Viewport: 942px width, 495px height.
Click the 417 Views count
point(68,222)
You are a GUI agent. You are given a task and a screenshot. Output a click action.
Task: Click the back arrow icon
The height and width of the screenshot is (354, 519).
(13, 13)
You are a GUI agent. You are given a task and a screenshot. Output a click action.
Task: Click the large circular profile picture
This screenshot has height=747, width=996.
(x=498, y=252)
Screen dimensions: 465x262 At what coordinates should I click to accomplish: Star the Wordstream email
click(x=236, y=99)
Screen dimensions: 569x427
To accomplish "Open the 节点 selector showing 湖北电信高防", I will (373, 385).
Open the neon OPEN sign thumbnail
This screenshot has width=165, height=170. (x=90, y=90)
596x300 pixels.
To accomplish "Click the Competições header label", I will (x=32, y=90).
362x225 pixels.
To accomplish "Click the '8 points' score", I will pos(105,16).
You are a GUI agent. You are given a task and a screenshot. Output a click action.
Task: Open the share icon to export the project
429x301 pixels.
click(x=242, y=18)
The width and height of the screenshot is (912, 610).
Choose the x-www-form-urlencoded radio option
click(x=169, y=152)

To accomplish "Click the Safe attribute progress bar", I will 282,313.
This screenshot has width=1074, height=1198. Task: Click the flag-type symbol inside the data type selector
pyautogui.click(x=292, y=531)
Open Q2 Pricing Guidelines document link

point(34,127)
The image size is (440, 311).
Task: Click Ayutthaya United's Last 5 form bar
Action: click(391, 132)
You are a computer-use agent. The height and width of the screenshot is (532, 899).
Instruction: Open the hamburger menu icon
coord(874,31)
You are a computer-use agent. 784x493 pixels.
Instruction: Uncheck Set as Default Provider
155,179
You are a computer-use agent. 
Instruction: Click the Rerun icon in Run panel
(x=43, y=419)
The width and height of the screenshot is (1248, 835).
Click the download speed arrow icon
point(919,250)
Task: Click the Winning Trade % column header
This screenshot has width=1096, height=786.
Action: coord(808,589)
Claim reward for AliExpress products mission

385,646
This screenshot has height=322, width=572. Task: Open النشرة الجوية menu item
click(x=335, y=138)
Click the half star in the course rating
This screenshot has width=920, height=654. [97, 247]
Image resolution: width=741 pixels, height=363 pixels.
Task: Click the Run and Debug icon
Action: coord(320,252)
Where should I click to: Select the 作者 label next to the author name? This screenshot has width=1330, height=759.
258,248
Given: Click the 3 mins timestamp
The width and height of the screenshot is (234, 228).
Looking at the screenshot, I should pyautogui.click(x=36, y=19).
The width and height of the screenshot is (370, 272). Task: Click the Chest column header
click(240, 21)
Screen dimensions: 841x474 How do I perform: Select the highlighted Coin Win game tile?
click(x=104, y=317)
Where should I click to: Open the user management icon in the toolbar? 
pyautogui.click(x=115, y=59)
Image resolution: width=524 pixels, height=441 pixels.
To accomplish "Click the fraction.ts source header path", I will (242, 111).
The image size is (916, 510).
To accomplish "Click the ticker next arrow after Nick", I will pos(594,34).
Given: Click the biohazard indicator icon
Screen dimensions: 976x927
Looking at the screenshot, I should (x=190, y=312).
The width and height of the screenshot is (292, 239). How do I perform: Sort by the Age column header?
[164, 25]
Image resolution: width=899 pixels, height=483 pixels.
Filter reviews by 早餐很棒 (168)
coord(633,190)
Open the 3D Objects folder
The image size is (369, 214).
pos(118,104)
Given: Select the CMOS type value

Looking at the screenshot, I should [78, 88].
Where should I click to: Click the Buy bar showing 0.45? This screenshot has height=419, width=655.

◇ ◇ ◇

Tell me how many lines of the records include the word "will", and say nothing else.

EXERCISE RESULT. 6